Apart from these broad conceptual requirements, there are also the underlying models, algorithms, and architectures that power many of these tasks and which have evolved significantly over the years. Machine Learning (ML) approaches have been central to NLP development. By 2017, Recurrent Neural Networks were considered state-of-the-art for NLP tasks. Today, Transformers have become the dominant choice for NLP – indeed, most of the predominant language models for NLP, such as BERT, GPT-3, and XLNet are Transformer-based.
The BioStrand NLP offering
Lensai is a comprehensive pipeline for data ingestion and knowledge extraction for a range of BioNLP tasks.
Our NLP ingestion pipeline automates the ingestion and normalization of all types of biomedical text data. The solution also integrates dictionary matching with multiple dictionaries, including SNOMED, UMLS, and HUGO, to enable the mapping of concepts extracted from the ingestion pipeline.
The integration of Named Entity Recognition and Named Entity Normalisation allows researchers to assign both class and entity using deep learning approaches. A relation extraction plus relation normalization mechanism transforms unstructured text data into structured data, which is then stored within the queryable knowledge base.
Our unique approach to data ingestion means that out-of-the-box researchers have ready-to-use access to a queryable knowledge base containing over 33 million abstracts from the PubMed biomedical literature database. More importantly, the BioStrand solution will enable researchers to expand this core knowledge base by directly integrating data from multiple sources and knowledge domains, including proprietary databases. For instance, researchers can easily upload proprietary text documents, including licensed documents not intended for public consumption, to construct an NLP knowledge base that is unique to their research objectives. The focus at BioStrand, therefore, is to provide a comprehensive and easy-to-use set of tools and functions that will allow researchers to seamlessly ingest any textual data that can extend their research.
And finally, Lensai offers integrated graph extractors that serve as an information extraction pipeline. These graph extractors allow researchers to extract semantic and proximity graphs from the knowledge base. Users can focus their extraction queries using a number of different parameters and the resulting graphs can then be exported to Cytoscape. As a result, our platform is not just a solution for downstream processing but a powerful tool for literature exploration.
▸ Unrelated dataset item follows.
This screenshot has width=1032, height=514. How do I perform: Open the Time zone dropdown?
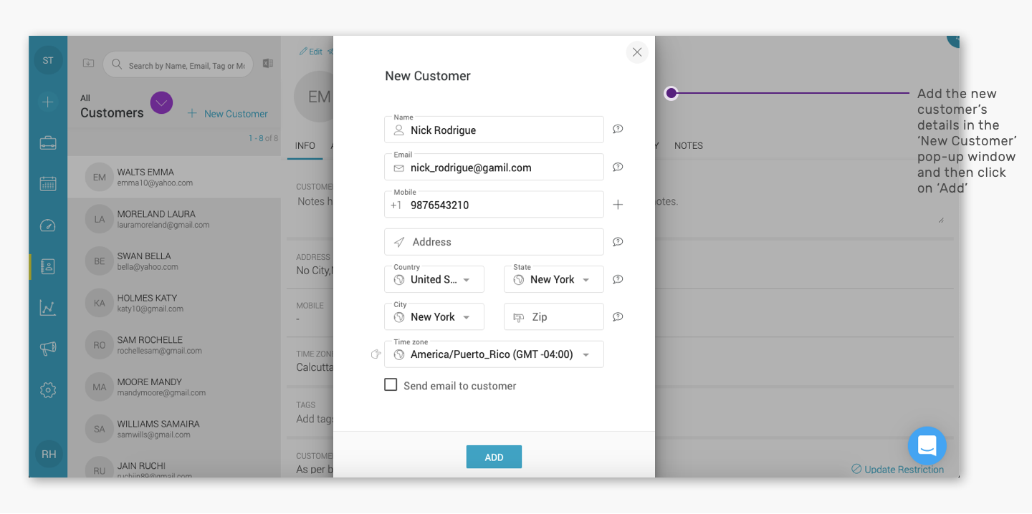click(495, 354)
The BioStrand HYFTs® + NLP advantage
At Biostrand we have developed a unique bottom-up approach to bring meaning to data at the sequence and text level. Our HYFTs® innovation enables frictionless data integration of all omics sequence and metadata from across the biosphere. With our platform, we offer a specialized BioNLP solution that streamlines data ingestion and accelerates knowledge extraction. Considered together, our solutions provide access to compute-ready structured omics data covering over 400 million sequences with 33 million documents.
With Lensai and the HYFT® network, researchers have access to the entire biosphere organized as a multidimensional, multimillion-node network integrating transversal multi-omics information. With the BioStrand platform researchers can now integrate sequence and text and use advanced AI/ML technologies to explore the connection between structured omics data and textual omics knowledge. Our solution gives researchers direct access to integrated sources from multiple knowledge domains with easy-to-use functions to extend their research.